The Headgirl at The Common Room makes some points that I think describe me:
I'm only pretending to be a participant in American society, when I really belong somewhere else (but don't ask me WHERE that somewhere else is. I haven't a clue).
[O]ne of the key things about TCKs is that, in adolescence, they act more mature than their peers. Something about living in multiple worlds propels them into closer relationships with adults rather than those in their age groups.
And quotes from a linked article:
One of the other parts of the article that had me vigorously head nodding was this one:
"On the surface, most adult TCKs conform to what is going on around them in such a way that attention is not drawn to them. As they meet new people and situations, they are slow to commit themselves until they have observed what is expected behavior. If what is expected is unacceptable or incomprehensible they will quietly withdraw rather than make fools of themselves or hurt the feelings of others."
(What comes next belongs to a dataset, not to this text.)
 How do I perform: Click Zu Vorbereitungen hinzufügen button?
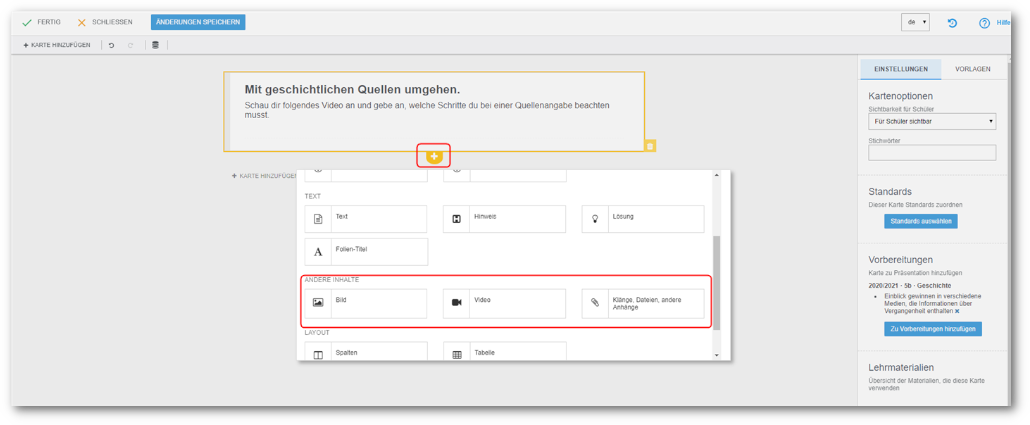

Observation is a big part of the game. There's a lot to watch, too!
We don't want to *always* observers - it just takes us a long time to warm up to any other role, particularly in large settings. In smaller settings, though, human connections are extremely important. Why? Because sometimes that's the only notion of "home" we've got. One of the hardest questions for a TCK to answer is, "Where are you from?" or "Where's home?" Home will never be a "where" for me. Home=the people in my life, which is another reason for feeling disconnected. If people make up your construction of home, and if you live a thousand miles from some of these people, of course you're going to feel restless!
We moved around so much when I was a child, I don't have a sense of a home culture, a place where I know how to behave to be accepted as part of the group. I usually feel like an outsider, on the edge of community but not part of it.